Ein unbekannte Computer-Hacker räumte den Jackpot (so nennt man den gesamten Inhalt aller eingeschobenen Geldkassetten, das kann schon mal eine halbe Million Euro sein) eines Geldautomaten sowohl im Postbank Finanzcenter in der Heinsestraße 36 in Berlin Hermsdorf als auch in der Kreissparkasse in Esslingen am Neckar in Baden-Württemberg an ein und demselben Tag ab, ohne dafür eine eigene Geldkarte oder eine gestohlene fremde Geldkarte zu benutzen.
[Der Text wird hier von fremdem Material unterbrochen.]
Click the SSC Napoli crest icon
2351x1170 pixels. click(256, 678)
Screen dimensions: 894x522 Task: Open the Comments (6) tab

Er hackte sich jeweils in die Steuerungselektronik eines Geldautomaten.

Gestutzter Dreitagebart, große schwarzumrandete Brille, graues Basecap - so sah der Computerhacker aus, der am 9. August 2015 morgens die Kreissparkasse in Esslingen und abends die Posbank in Berlin Hermsdorf um große Summen aus jeweils einem Geldautomaten erleichterte, in dem er die Steuerungselektronik manipulierte. (Foto: Polizei)
Gestutzter Dreitagebart, große schwarzumrandete Brille, graues Basecap – so sah der Computerhacker aus, der am 9. August 2015 morgens die Kreissparkasse in Esslingen und abends die Posbank in Berlin Hermsdorf um große Summen aus jeweils einem Geldautomaten erleichterte, in dem er die Steuerungselektronik manipulierte. (Foto: Polizei)

Dieses zweifache Jackpotting geschah bereits am 9. August 2015.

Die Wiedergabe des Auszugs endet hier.